[Input for this task Boundary: Start]

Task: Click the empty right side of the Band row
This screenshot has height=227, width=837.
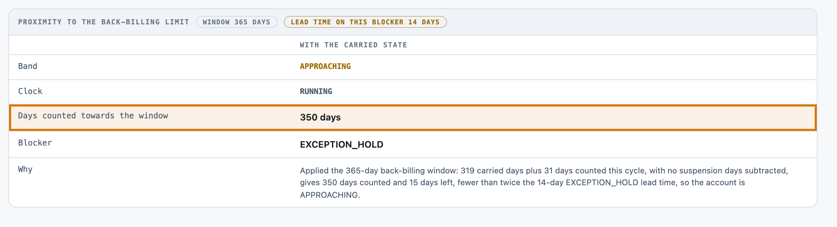Action: 582,67
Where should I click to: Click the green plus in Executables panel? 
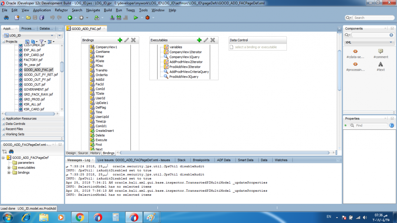(199, 40)
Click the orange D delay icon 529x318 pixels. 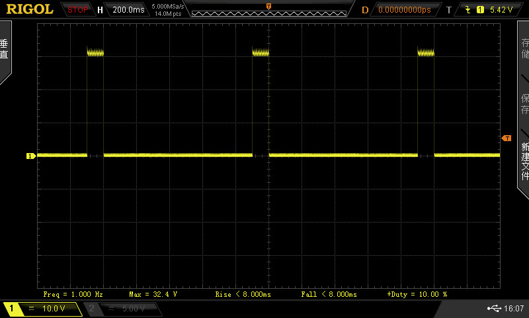click(365, 10)
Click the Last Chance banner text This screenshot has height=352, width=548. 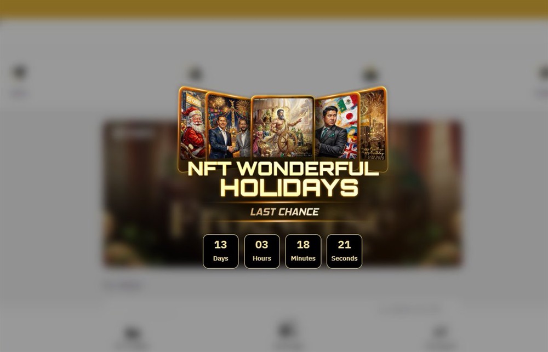coord(284,212)
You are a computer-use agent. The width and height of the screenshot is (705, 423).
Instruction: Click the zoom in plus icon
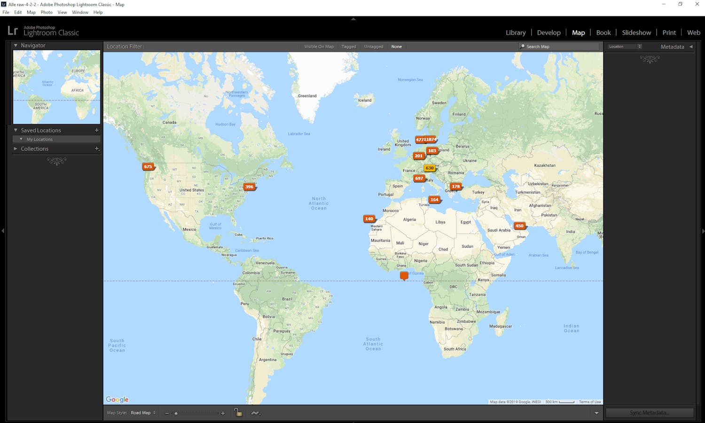[x=223, y=413]
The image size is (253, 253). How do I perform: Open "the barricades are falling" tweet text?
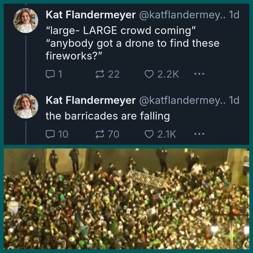pyautogui.click(x=108, y=116)
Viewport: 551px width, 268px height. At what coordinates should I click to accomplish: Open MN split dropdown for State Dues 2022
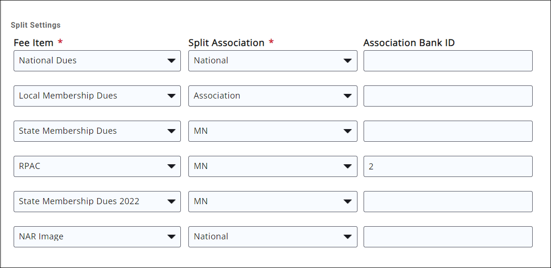click(272, 201)
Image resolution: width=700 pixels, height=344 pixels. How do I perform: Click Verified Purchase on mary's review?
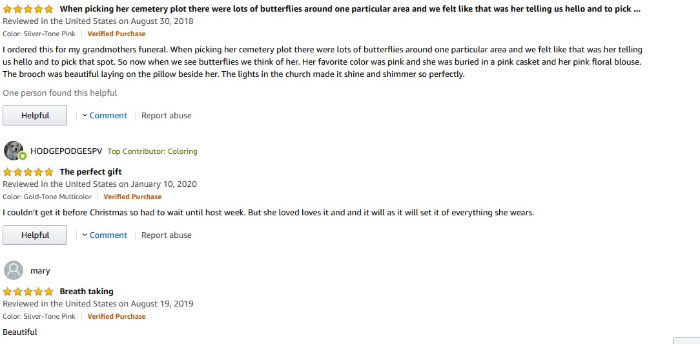coord(116,316)
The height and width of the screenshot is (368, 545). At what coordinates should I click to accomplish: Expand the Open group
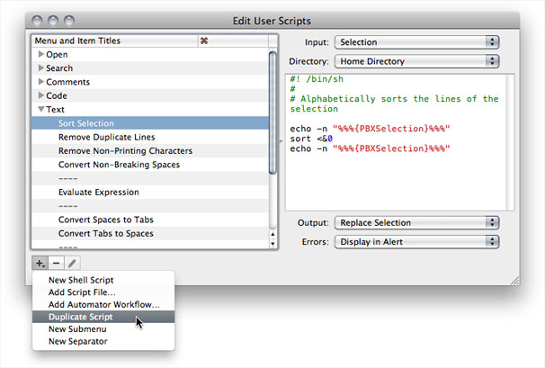click(40, 55)
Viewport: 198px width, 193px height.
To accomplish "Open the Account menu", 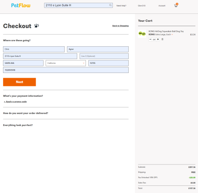I will (x=162, y=6).
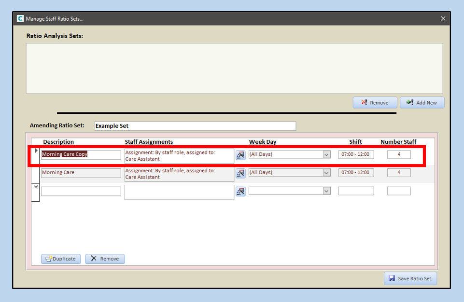Click staff assignment icon in Morning Care row

240,173
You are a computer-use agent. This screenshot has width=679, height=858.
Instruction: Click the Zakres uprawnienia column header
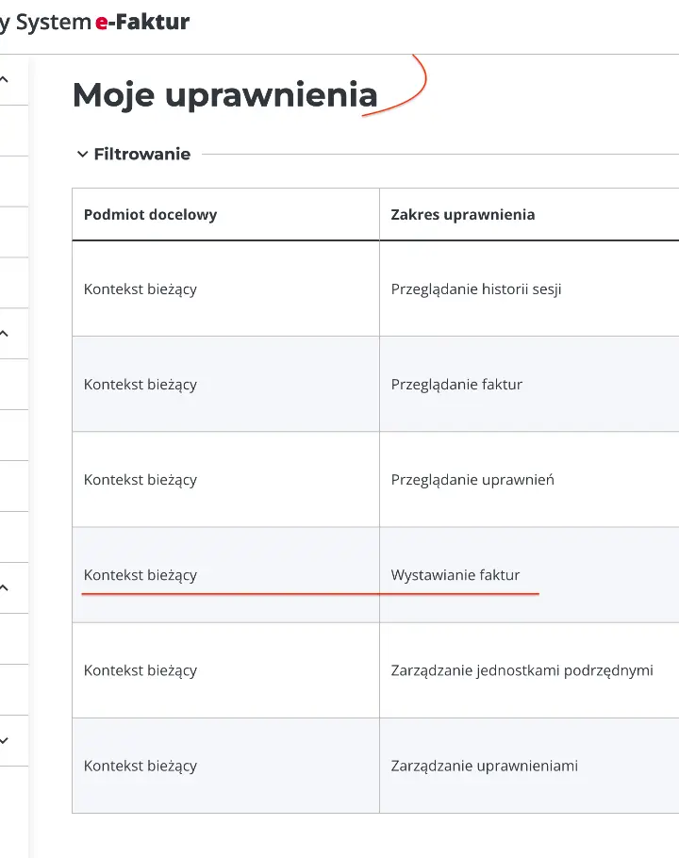(462, 215)
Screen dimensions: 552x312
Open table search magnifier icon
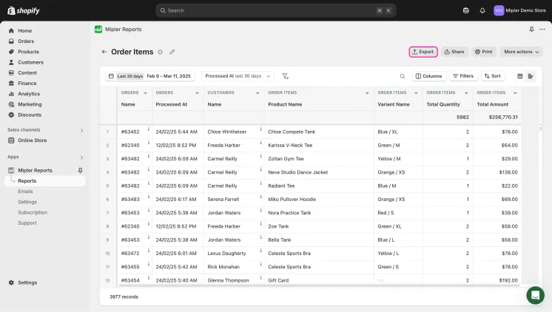[x=403, y=76]
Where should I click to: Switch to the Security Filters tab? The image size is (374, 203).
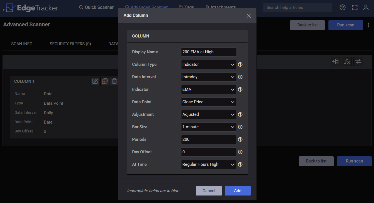70,44
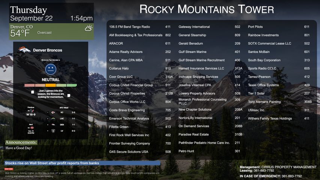Click the Rocky Mountains Tower title
Viewport: 320px width, 180px height.
click(206, 9)
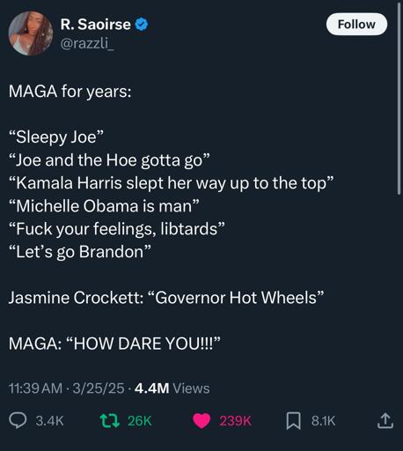Bookmark the post with the bookmark icon

[x=293, y=420]

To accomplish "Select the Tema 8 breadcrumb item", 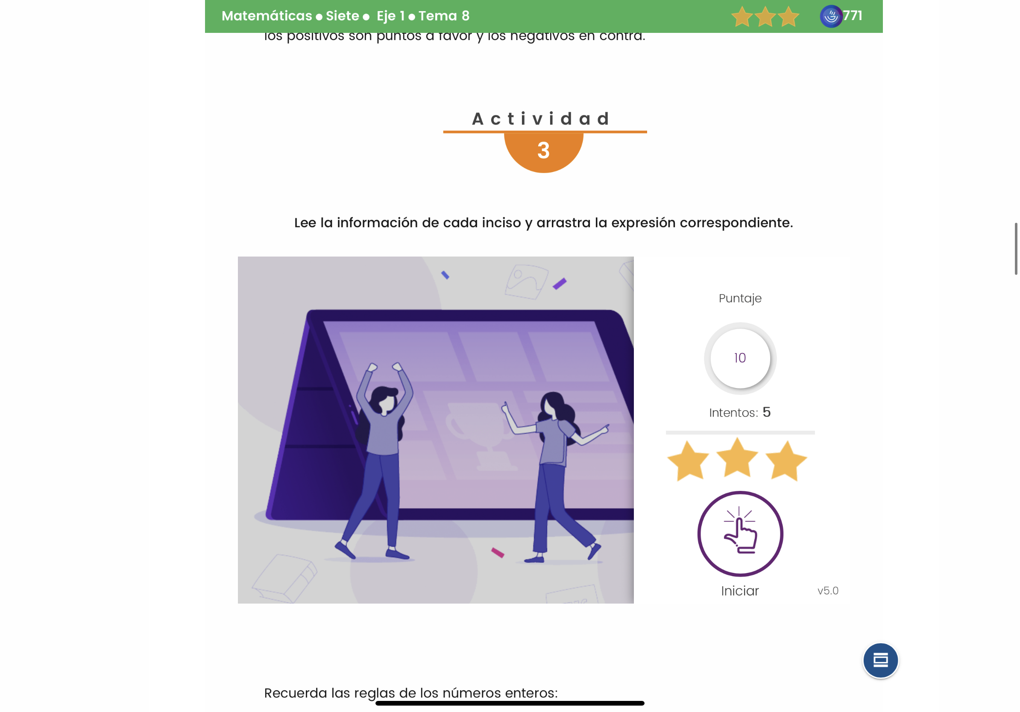I will [444, 16].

[Input for this task Boundary: End]

- **Activity**:
Lines holding the string "agent" are the answer; copy each one from the listing above.

- **Result of the exercise**:
You are a computer-use agent. The width and height of the screenshot is (705, 423).
You are a computer-use agent. This screenshot has width=679, height=858.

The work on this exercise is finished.